Hello everyone,
This is the second time [1] I am raising the question on the devlist (last
time the Dask team helped and I am going to reach out to them as well).
We have quite a problem with DaskExecutor in Airflow.
Previously when I raised it, all tests in Dask Executor have been marked as
"skipped" and I asked whether to remove the Dask Executor altogether. The
Dask team responded and helped to enable the tests, however since then
there was no activity in this area. We have this code in our "dask" extra -
and it limits us. For example - we cannot merge the new looker library from
Google and (what's even more important) we cannot update airflow to Python
3.10 and MacOS ARM (Due to cloudpickle limitation that prevents us from
upgrading apache-beam and numpy).
Unfortunately Dask Executor - is part of the "core" of airflow, not a
provider.
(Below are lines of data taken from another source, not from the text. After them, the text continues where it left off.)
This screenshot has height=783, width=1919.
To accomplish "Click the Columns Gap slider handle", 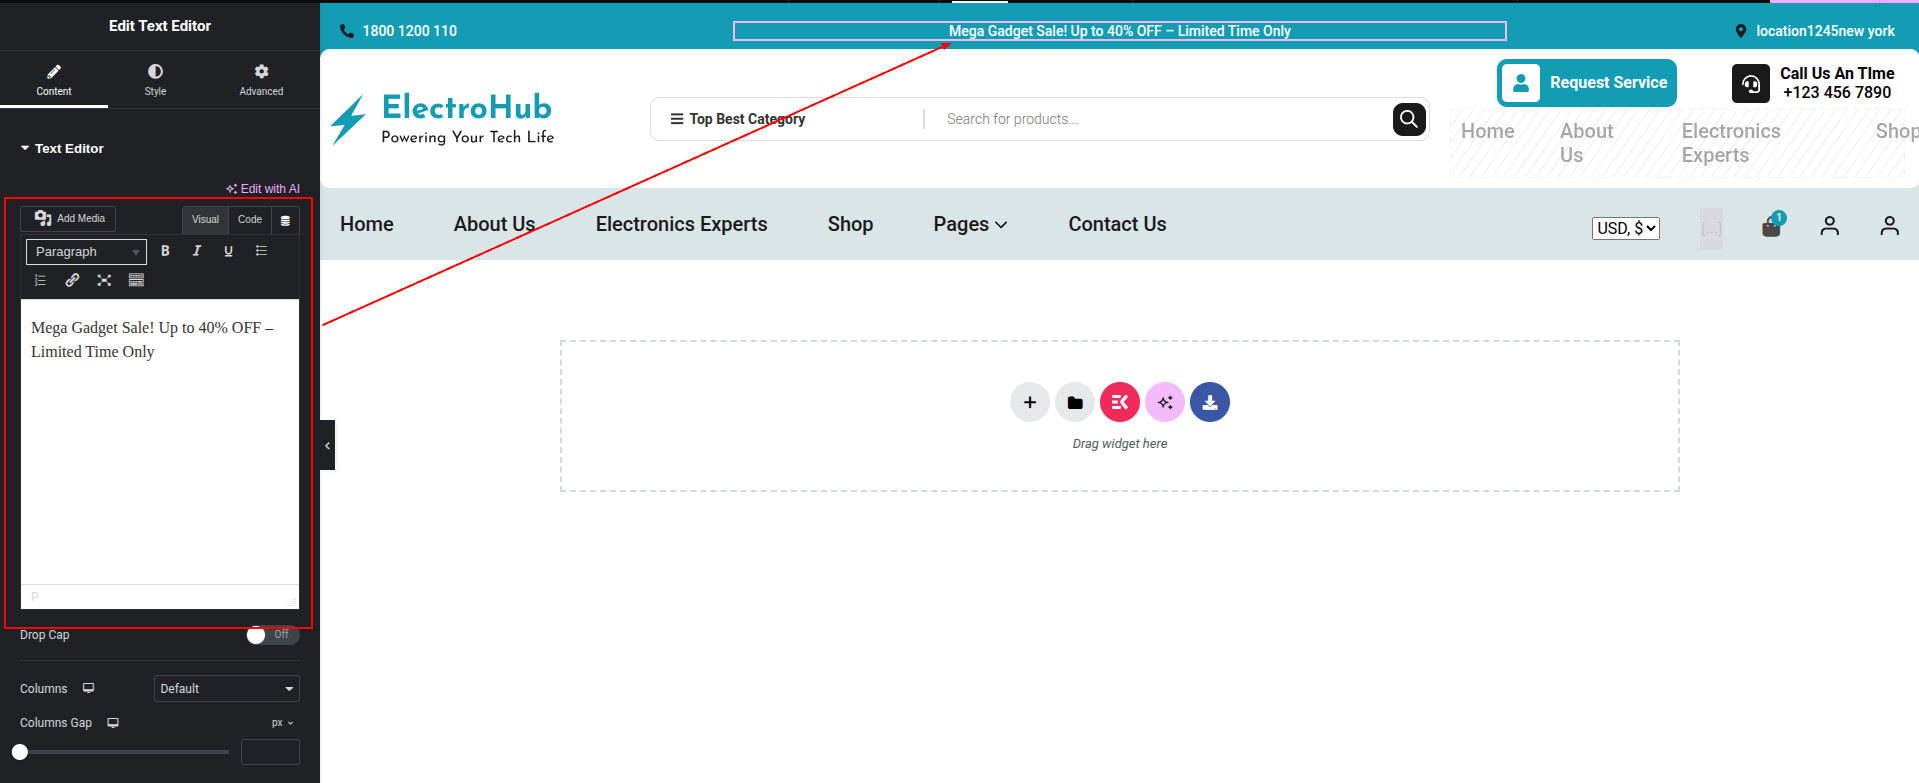I will [x=20, y=752].
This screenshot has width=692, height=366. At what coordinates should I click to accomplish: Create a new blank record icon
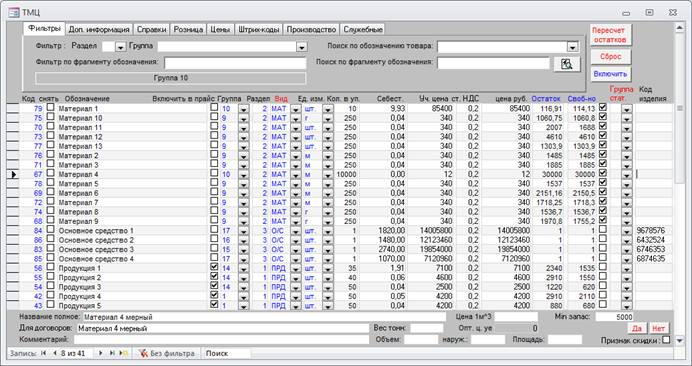coord(124,353)
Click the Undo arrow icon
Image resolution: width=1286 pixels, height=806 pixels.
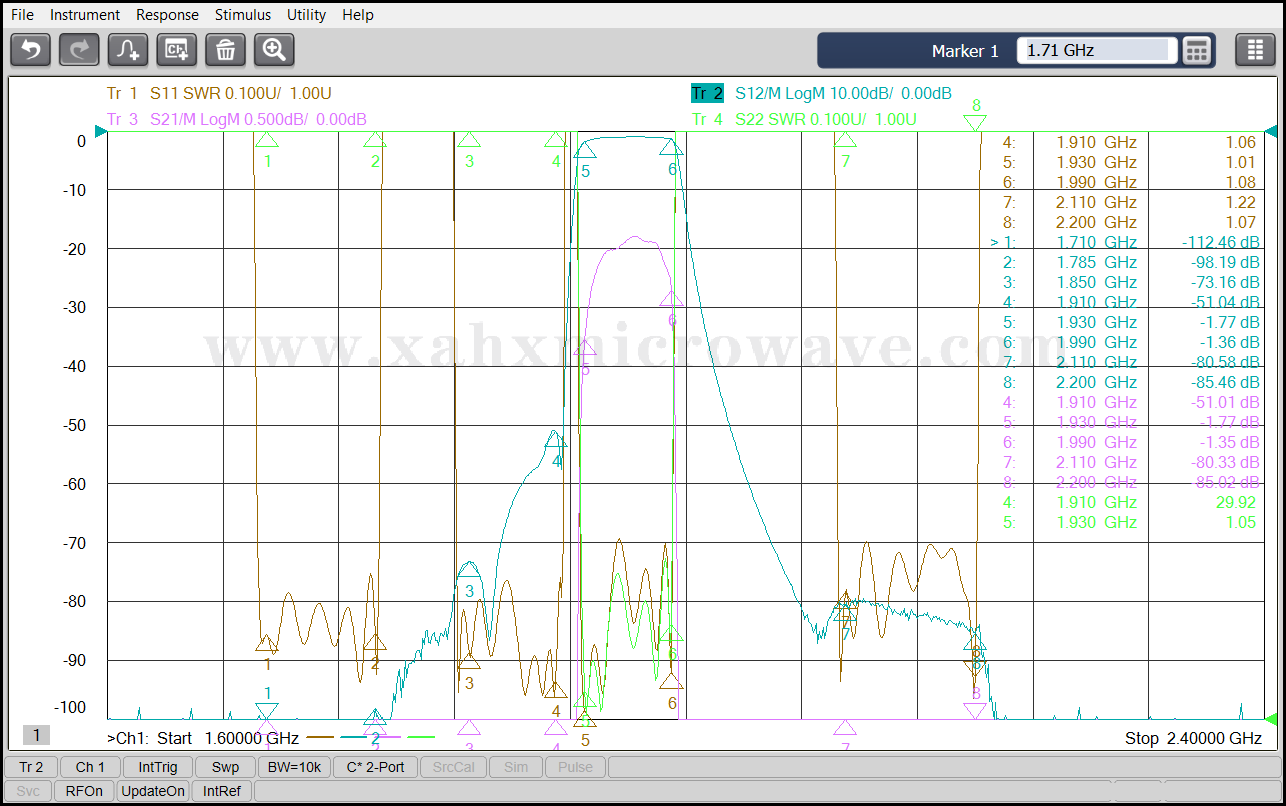(x=31, y=50)
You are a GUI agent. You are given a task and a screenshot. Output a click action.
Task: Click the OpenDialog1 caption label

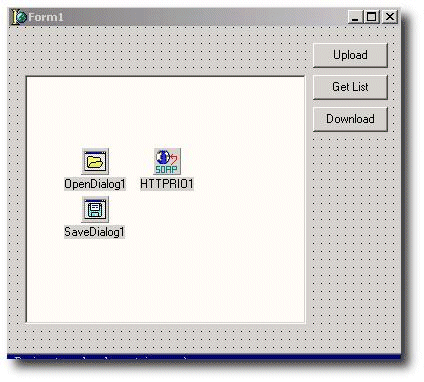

So we cannot really treat it as an "optional" provider..
Because of that, we are using a very old cloudpickle version and Dasks'
distributed library.
# Dask support is limited, we need Dask team to upgrade support for
dask if we were to continue
# Supporting it in the future
# TODO: upgrade libraries used or maybe deprecate and drop DASK support
'cloudpickle>=1.4.1, <1.5.0',
'dask>=2.9.0, <2021.6.1', # dask 2021.6.1 does not work with
`distributed`
'distributed>=2.11.1, <2.20',
I tried to fix the tests, but there are many changes in the Dask
`distributed` library - including removal of parts of the test harness that
is used by some tests.
My proposal (and I also created a PR
https://github.com/apache/airflow/pull/22017 for that):
* remove the limitations from Dask libraries
* "skip" all the tests of Dask until they are fixed
* ask the Dask team to help with fixing those until we release 2.3.0 - if
they won't fix them we will drop support for dask executor (or at least we
will not run tests for it and mark it as "untested")
* in the latter case we might actually bring back the dependencies that
"worked" for "dask" extra in Airflow 2.3.0 - they will not be tested in our
unit tests but if someone install "dask" extra it will work (but this will
also mean that some older providers will need to be installed - because
they will conflict with dask extra)
Another possibility might be to simply remove Dask support altogether or
move it to a new provider.
Let me know what you think. This one pretty much blocks the release of new
providers (we are almost ready to add Looker) but more importantly it
blocks the effort of supporting Python 3.10 and ARM M1.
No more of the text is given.